Look below for the line holding "You are a computer-use" and the line holding "Instruction: Open the Read Me link". Transcribe exactly those lines and all lines between them, nothing more.
======== Records for the task ========
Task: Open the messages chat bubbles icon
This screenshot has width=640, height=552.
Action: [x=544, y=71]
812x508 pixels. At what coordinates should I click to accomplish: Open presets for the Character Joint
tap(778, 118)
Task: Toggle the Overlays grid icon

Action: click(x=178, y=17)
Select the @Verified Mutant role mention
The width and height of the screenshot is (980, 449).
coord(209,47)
========
======== Records for the task ========
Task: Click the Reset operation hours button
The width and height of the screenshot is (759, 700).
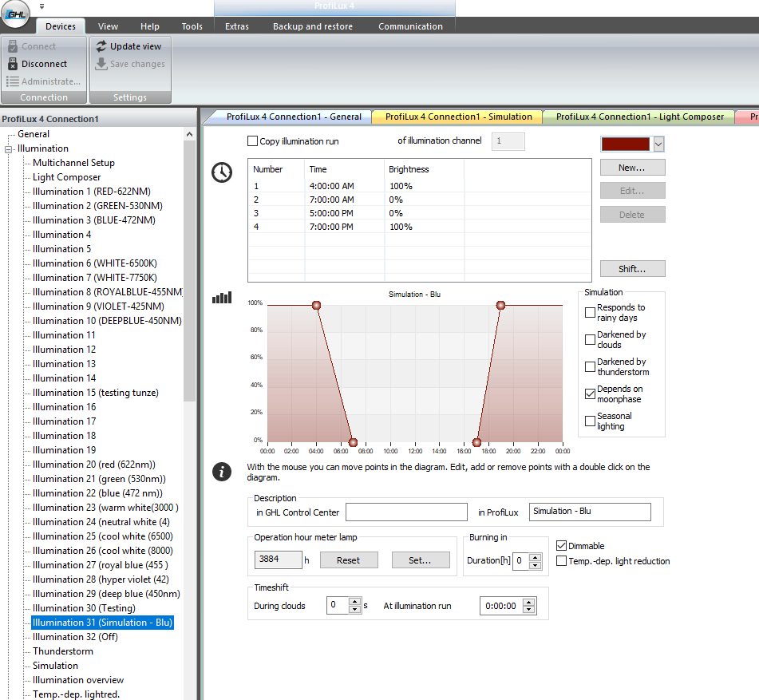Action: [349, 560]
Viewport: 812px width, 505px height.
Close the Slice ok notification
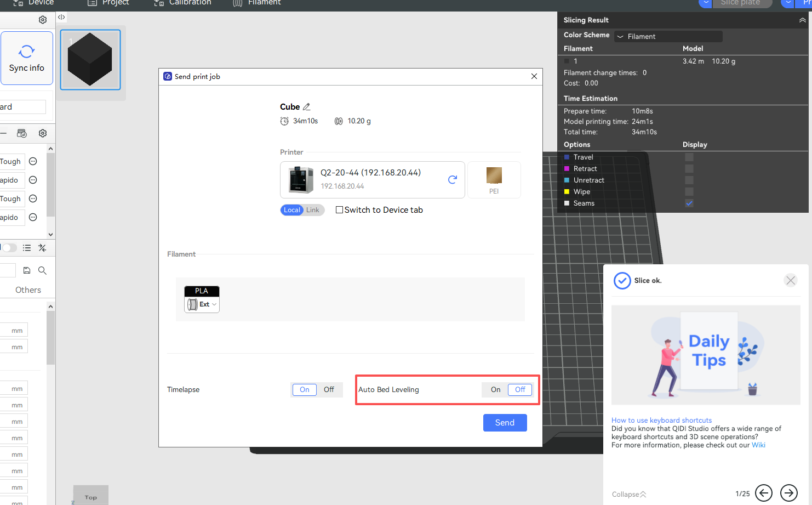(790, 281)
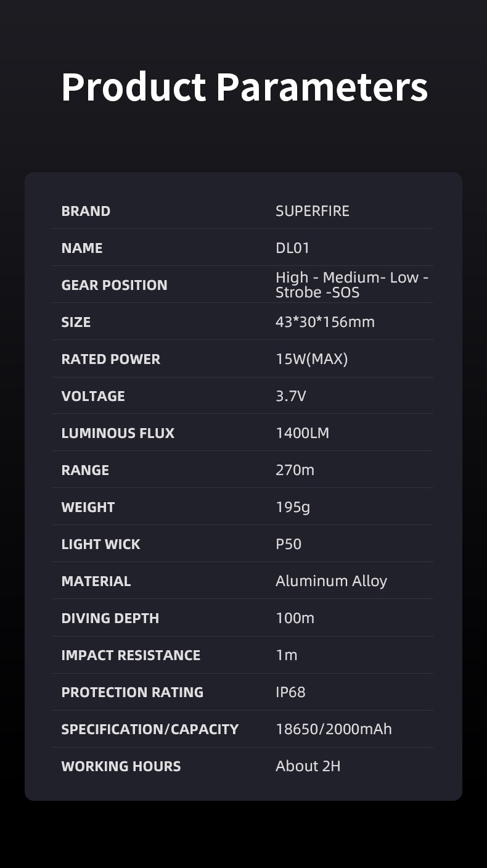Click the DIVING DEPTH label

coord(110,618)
========
======== Records for the task ========
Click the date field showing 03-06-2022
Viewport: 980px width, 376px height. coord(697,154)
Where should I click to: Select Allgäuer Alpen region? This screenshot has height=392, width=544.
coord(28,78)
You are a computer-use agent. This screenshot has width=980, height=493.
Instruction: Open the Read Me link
========
Expected answer
You are a computer-use agent. This screenshot has width=980, height=493.
Instruction: Open the Read Me link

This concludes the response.